|
|
N°4, 15 января 2004 |
|
ИД "Время" |
|
|
|
|
Петрушка из гетто
Сто лет назад родился Леонид Якобсон
Когда Леонид Якобсон ставил "Спартака" в Большом театре (это был второй "Спартак" -- после Моисеева, до Григоровича), Леонид Ильич Брежнев в беседе с Майей Плисецкой спутал его с хоккеистом Юханссоном. Генсек в отличие от своей дочери не был балетоманом, но что-то о главном театре страны знал. О Якобсоне же не слышал -- потому что не того уровня фигура.
Ах нет же, дело не в масштабе таланта. Талант был, конечно же. Просто к людям, пробивающим себе дорогу, идущим по чужим судьбам вездеходом, Якобсон не относился. Его судьбой было обтекание, просачивание, маленькие хитрости, неслышное отчаяние. Выпускник петербургского училища, танцевавший в Большом скромные роли (максимум -- Кот в сапогах в нашпигованной сказочными персонажами "Спящей красавице"), большую часть своей жизни хореографа-постановщика он провел в Ленинграде -- и это была жизнь человека гетто.
Не было желтой звезды на рукаве. Был пристальный, параноидальный интерес Ленинградского обкома к искусству (выпуск каждого спектакля -- как сквозь строй) и похлопывания по плечу людей благополучных и устроенных -- похлопывания, аккуратно заталкивающие Якобсона в нишу миниатюриста, подальше от больших сцен. Да, ему удавались миниатюры, более чем удавались, поставил он их чуть не сотню, "Роденовский" цикл останется в веках. Более того, когда в столицах работы не было совсем, он ехал в Молдавию и там анонимно (таково было условие начальства) ставил танцы для ансамбля "Жок". Тоже удавалось, а как же.

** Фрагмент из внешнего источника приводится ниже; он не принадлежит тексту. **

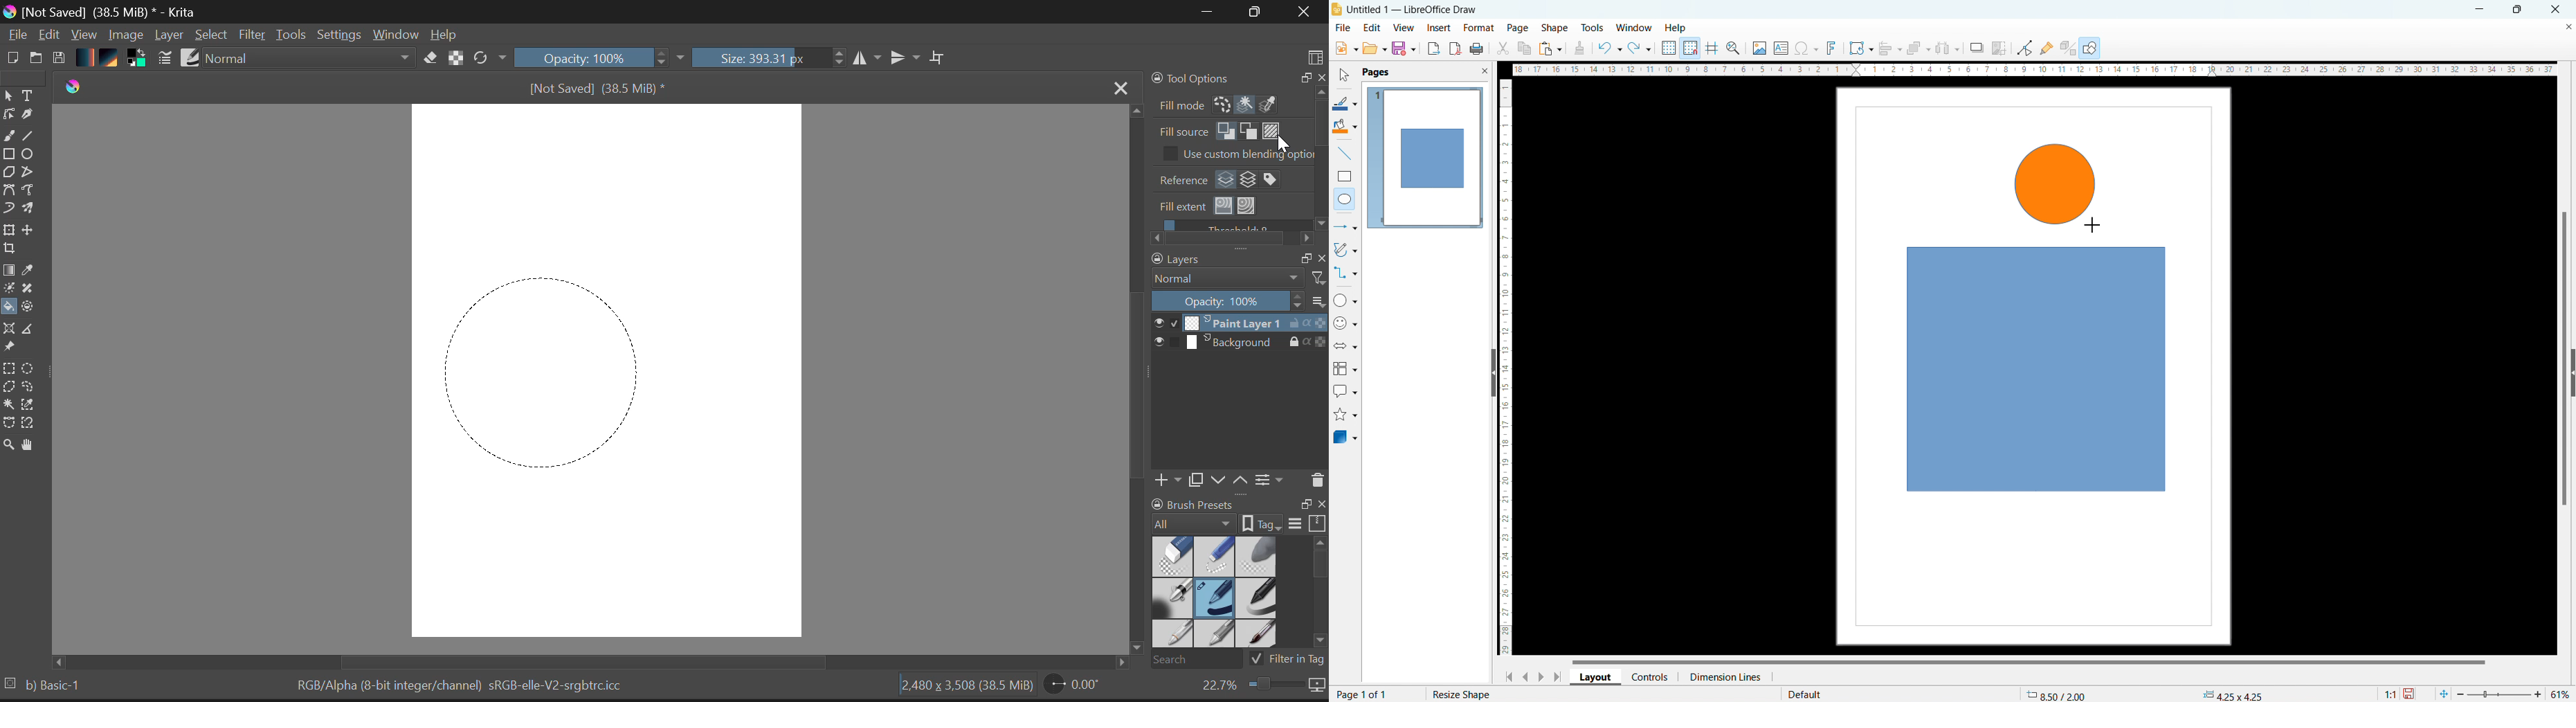 The image size is (2576, 728). Describe the element at coordinates (1344, 176) in the screenshot. I see `rectangle` at that location.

Якобсон считал себя учеником Фокина, и взял от Фокина любовь к хитонам, а не пачкам, мягким тапочкам, а не пуантам. Собственно, ему хотелось высвободить тело артиста, чтобы можно было играть на нем без препон, -- его интересовала живая чувственность, выплеск страсти в дуэте. Сейчас его сочинения (в репертуаре бывшего якобсоновского ансамбля остались крохи) кажутся до невозможности целомудренными, а в 60-х хореографа обвиняли чуть не в порнографии: на телесные трико исполнителей заставляли нашивать цветные клинья -- чтобы никто не подумал, что на сцене голые люди. Но не только любовь влекла Якобсона: для тех лет и ненависть, и скорбь (выданная оплакивающей Спартака Фригии -- мрачный, телесный, почти волчий вопль) были чрезмерны.
У него было острое, горькое чувство юмора. Оно прорастало в гротескные движения танцев -- он ставил "Клопа", перекладывал в танце Бидструпа. Но выложился, высказался напоследок в "Свадебном кортеже", вариации на шагаловские темы, где родители выдавали невесту за богатого жениха, а влюбленный бедняк отчаивался. Движения персонажей были почти кукольны; характерные жесты взяты из еврейских народных танцев; лица вымазаны маской. Когда в финале бедняк начинал собирать слезы в ладошку -- прорезывался просто фокинский Петрушка, персонаж навечно обделенный и навсегда неубитый. Как Якобсон, получивший маленький свой театрик (без сцены, конечно же) за шесть лет до смерти, в первой вымечтанной, долгожданной поездке в Штаты обруганный прогрессивными американскими критиками за нетанцевальность и после смерти не числившийся до недавнего времени на афишах ни одного театра. Но два года назад его бывшая труппа восстановила один вечер; в Мариинке тогда же восстановили и дважды сыграли "Клопа"; завтра в Музее кино покажут архивные пленки. Конечно, этого мало -- но так мы можем представить себе жизнь Якобсона. Для него вот так "мало" -- это было счастье.